What you should do: The entries below should be repeated exactly, with no pictures carried over.

Dataset entries:
◆ ◆ ◆ ◆ ◆ ◆ ◆
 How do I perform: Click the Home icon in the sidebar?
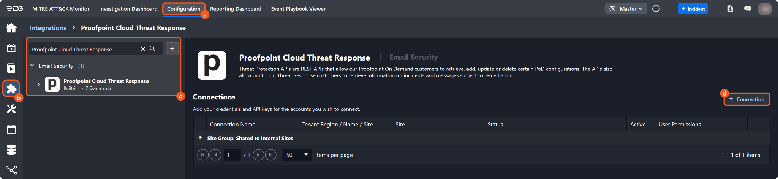tap(11, 28)
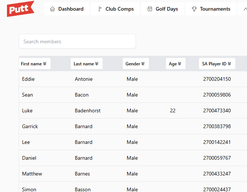Sort by the Last name column
The image size is (247, 192).
click(x=86, y=64)
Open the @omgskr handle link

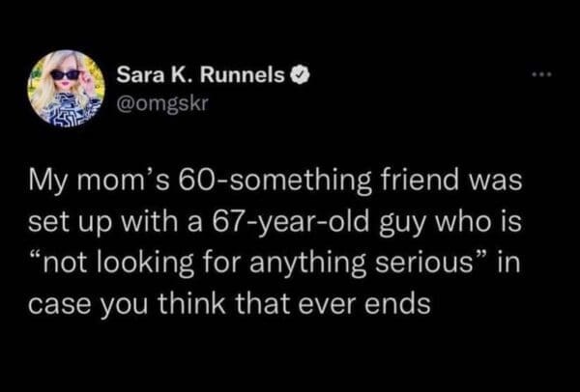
◆ ◆ ◆ ◆ ◆ ◆ ◆
Response to the task:
 How do I perform: Click the Home icon in the sidebar?
tap(11, 28)
Sort by the Last name column
The image size is (247, 192).
click(x=86, y=64)
Open the @omgskr handle link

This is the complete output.